» **AIM**
Update the stretch from the start of the records through the line containing "pyautogui.click(x=543, y=294)": give those lines again with "speech bubble" changed to "comment bubble" and nothing else altered.

» **DATA ROWS**

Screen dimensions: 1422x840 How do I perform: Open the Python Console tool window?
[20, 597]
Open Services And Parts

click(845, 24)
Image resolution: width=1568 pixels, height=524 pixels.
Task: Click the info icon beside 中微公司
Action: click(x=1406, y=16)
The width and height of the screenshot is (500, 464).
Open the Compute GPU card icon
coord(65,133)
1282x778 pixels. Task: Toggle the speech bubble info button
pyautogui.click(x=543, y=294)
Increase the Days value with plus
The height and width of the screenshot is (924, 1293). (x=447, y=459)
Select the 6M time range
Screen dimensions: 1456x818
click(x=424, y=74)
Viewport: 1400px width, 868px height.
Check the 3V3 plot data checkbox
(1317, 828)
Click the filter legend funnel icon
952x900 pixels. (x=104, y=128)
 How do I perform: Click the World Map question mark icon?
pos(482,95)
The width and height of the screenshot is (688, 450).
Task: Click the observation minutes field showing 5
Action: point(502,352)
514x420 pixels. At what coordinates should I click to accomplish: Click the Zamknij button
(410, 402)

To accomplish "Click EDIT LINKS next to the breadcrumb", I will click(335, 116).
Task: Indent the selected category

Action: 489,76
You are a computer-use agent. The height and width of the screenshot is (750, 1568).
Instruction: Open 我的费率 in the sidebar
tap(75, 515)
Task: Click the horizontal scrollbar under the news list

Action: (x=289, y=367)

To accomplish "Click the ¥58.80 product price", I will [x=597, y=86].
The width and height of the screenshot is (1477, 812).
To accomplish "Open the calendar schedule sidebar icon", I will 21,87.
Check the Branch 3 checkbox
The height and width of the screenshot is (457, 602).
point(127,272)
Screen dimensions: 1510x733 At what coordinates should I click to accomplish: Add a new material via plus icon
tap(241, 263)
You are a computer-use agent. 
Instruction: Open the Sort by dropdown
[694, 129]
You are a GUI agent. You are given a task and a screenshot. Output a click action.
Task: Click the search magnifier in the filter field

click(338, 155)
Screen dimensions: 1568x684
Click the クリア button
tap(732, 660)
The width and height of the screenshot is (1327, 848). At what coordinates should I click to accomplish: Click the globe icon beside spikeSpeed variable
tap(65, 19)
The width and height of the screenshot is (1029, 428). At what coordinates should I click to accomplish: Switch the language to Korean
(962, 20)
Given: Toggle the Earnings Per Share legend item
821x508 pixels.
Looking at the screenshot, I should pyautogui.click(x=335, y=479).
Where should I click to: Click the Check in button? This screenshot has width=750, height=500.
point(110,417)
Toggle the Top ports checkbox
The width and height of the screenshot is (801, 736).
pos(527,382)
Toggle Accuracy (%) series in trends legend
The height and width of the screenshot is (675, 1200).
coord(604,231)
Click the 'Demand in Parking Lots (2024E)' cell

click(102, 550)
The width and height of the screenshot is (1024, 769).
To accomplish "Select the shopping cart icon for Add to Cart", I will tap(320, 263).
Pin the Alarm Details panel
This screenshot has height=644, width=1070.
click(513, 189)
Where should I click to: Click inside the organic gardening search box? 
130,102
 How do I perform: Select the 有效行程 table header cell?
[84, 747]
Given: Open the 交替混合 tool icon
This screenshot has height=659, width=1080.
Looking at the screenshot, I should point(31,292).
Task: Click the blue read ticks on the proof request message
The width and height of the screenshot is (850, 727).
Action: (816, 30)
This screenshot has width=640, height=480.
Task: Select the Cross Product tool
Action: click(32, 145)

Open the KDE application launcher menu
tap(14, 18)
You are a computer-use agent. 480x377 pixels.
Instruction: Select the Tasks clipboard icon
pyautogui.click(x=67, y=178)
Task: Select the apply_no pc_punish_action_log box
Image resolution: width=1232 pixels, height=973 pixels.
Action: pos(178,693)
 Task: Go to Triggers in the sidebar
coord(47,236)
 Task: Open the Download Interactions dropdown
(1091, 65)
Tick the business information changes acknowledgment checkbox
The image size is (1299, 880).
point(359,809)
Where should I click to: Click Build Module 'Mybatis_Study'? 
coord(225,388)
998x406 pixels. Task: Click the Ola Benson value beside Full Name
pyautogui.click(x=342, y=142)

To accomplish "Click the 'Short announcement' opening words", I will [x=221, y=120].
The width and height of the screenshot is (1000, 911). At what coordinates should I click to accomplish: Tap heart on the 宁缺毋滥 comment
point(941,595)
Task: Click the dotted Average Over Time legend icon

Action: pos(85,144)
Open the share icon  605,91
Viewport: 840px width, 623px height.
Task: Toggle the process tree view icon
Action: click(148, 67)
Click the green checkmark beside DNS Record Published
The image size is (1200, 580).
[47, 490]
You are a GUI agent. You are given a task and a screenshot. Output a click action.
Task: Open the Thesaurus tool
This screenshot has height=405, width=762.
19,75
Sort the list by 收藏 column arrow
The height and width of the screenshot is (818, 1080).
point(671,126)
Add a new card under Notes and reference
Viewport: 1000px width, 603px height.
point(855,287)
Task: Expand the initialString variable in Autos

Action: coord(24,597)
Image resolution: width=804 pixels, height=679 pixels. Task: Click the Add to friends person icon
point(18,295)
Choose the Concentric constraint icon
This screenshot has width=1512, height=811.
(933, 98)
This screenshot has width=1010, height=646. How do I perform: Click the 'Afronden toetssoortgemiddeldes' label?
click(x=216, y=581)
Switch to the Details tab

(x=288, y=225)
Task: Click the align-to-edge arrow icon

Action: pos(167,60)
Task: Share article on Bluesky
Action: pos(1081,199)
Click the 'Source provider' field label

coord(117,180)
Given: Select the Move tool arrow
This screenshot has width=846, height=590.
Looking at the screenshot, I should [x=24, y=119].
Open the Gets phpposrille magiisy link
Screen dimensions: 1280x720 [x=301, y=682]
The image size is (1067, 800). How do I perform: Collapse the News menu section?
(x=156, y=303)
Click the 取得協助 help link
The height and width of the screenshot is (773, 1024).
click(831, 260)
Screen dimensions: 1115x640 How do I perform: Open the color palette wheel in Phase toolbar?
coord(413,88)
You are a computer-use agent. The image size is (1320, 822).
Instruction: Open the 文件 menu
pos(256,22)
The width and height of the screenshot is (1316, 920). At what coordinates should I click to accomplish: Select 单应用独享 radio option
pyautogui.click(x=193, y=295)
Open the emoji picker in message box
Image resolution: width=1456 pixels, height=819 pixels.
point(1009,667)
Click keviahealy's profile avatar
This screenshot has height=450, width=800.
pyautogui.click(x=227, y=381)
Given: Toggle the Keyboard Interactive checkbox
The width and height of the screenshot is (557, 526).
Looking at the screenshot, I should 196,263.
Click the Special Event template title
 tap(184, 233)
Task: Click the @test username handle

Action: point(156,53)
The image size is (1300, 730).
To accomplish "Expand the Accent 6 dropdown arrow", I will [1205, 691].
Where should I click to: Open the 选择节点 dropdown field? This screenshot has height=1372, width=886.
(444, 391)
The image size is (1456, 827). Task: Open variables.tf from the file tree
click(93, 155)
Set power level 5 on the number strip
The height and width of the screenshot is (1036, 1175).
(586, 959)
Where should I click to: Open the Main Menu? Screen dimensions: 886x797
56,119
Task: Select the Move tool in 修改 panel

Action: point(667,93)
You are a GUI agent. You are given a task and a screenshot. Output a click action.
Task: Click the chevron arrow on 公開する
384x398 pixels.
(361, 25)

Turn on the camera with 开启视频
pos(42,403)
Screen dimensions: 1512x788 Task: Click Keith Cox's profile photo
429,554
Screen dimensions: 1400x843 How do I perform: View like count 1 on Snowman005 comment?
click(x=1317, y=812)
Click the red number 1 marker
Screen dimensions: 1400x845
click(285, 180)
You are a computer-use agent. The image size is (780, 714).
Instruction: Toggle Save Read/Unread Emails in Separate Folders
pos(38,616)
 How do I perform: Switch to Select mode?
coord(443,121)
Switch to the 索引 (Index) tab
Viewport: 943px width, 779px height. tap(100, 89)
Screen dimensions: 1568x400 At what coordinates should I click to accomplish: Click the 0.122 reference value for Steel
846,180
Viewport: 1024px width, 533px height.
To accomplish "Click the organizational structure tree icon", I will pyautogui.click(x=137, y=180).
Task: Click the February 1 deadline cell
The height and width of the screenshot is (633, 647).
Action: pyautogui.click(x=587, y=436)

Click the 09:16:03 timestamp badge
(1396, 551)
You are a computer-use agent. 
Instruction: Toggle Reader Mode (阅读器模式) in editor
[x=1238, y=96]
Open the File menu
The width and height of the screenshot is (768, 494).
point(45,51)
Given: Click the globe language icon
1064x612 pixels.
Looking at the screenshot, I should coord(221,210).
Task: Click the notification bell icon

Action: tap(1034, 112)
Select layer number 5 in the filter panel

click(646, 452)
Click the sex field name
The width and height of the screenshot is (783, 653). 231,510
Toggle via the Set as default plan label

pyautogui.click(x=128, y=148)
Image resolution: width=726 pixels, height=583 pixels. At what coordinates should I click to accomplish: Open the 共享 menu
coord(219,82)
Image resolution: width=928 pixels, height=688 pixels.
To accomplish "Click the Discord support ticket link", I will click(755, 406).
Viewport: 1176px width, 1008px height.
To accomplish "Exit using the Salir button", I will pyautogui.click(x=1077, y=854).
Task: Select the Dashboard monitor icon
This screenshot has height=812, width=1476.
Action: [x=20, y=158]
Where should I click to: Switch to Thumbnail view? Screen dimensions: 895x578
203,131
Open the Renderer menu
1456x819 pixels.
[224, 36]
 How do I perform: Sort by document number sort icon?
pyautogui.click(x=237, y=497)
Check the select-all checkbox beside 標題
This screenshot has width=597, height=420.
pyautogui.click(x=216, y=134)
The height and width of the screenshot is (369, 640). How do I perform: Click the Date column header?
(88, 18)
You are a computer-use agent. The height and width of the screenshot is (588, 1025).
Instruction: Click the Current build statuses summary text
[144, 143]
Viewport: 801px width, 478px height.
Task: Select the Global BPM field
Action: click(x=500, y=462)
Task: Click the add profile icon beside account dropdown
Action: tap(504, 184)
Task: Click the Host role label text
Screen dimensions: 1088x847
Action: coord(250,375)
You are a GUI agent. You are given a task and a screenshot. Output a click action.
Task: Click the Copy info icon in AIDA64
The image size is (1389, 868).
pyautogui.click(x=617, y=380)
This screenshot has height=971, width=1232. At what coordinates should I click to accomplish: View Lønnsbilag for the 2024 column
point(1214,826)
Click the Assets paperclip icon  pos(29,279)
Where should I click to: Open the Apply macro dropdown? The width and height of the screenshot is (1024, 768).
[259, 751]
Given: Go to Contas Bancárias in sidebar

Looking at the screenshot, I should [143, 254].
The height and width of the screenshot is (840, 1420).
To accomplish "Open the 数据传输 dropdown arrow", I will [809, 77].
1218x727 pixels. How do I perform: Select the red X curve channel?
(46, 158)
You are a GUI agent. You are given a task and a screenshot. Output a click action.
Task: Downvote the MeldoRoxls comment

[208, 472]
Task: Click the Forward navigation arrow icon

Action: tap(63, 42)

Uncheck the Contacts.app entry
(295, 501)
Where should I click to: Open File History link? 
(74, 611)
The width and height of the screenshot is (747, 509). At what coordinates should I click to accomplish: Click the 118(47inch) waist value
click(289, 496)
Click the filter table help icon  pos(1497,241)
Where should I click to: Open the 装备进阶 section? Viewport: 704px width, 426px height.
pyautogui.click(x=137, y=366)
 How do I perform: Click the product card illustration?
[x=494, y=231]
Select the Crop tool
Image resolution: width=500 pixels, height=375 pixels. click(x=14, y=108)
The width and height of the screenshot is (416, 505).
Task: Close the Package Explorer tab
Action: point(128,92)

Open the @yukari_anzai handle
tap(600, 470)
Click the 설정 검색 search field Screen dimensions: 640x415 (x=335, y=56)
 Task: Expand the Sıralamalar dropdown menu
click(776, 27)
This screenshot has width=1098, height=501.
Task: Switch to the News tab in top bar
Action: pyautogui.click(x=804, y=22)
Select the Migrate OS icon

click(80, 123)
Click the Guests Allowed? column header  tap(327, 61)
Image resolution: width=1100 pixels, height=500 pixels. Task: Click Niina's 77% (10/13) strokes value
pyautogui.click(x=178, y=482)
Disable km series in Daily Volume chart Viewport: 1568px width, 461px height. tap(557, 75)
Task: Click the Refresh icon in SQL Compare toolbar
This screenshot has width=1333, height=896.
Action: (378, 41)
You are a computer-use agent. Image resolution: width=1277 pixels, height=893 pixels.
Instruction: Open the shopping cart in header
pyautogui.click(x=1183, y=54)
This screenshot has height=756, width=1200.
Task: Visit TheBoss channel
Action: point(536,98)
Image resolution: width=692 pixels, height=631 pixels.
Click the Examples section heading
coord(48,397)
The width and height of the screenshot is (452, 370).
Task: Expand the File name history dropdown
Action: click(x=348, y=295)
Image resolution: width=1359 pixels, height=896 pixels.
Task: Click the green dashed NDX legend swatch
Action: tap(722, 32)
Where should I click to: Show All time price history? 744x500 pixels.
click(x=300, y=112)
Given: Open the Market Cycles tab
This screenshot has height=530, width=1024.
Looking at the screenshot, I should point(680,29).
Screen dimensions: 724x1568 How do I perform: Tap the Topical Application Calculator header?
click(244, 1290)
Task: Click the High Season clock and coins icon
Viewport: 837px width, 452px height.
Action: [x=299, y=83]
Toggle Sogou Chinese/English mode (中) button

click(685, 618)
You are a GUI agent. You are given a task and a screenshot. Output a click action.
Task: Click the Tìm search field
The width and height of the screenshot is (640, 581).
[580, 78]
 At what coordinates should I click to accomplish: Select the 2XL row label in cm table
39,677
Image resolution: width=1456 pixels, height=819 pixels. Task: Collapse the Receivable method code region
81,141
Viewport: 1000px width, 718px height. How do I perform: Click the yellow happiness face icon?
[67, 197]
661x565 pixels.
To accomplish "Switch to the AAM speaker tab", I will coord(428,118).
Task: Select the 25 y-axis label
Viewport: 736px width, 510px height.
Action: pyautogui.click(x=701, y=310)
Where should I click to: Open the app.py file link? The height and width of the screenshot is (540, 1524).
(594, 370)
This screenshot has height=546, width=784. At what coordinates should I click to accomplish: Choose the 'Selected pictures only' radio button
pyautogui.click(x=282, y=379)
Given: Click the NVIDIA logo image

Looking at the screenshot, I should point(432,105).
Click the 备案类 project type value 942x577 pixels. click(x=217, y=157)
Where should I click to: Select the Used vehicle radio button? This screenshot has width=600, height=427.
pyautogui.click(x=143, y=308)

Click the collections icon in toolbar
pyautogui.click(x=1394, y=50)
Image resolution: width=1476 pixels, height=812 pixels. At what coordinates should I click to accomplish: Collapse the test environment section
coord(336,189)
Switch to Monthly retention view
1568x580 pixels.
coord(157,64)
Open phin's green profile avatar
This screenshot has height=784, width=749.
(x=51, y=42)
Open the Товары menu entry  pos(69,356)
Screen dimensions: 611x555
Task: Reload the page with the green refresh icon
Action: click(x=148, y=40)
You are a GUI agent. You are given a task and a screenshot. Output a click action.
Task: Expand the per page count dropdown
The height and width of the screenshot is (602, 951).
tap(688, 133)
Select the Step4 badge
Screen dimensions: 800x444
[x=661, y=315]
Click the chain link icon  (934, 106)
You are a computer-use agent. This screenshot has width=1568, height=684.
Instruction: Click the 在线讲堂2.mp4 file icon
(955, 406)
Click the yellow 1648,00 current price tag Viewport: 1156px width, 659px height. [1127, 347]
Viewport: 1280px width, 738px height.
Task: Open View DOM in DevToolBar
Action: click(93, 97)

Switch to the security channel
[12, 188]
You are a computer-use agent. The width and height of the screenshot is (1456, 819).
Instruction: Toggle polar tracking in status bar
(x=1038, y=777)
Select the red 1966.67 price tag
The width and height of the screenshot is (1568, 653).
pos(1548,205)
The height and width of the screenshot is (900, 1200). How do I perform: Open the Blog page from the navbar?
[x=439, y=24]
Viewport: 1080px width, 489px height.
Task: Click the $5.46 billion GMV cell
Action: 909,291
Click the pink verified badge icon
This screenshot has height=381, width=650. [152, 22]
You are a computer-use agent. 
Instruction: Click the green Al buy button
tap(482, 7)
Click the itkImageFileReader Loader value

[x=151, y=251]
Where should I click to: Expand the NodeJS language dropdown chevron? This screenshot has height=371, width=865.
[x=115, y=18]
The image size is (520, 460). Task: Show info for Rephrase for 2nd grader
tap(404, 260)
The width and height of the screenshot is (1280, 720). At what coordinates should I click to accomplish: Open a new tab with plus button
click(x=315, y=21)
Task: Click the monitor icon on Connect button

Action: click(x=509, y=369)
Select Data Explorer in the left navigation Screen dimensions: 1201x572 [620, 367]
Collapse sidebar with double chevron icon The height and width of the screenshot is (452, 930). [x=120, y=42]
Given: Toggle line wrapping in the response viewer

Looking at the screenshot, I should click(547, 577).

» **WRITTEN REPLY**
Screen dimensions: 1422x840 How do I perform: Open the Python Console tool window?
[20, 597]
Open Services And Parts

click(845, 24)
Image resolution: width=1568 pixels, height=524 pixels.
Task: Click the info icon beside 中微公司
Action: click(x=1406, y=16)
The width and height of the screenshot is (500, 464).
Open the Compute GPU card icon
coord(65,133)
1282x778 pixels. Task: Toggle the comment bubble info button
pyautogui.click(x=543, y=294)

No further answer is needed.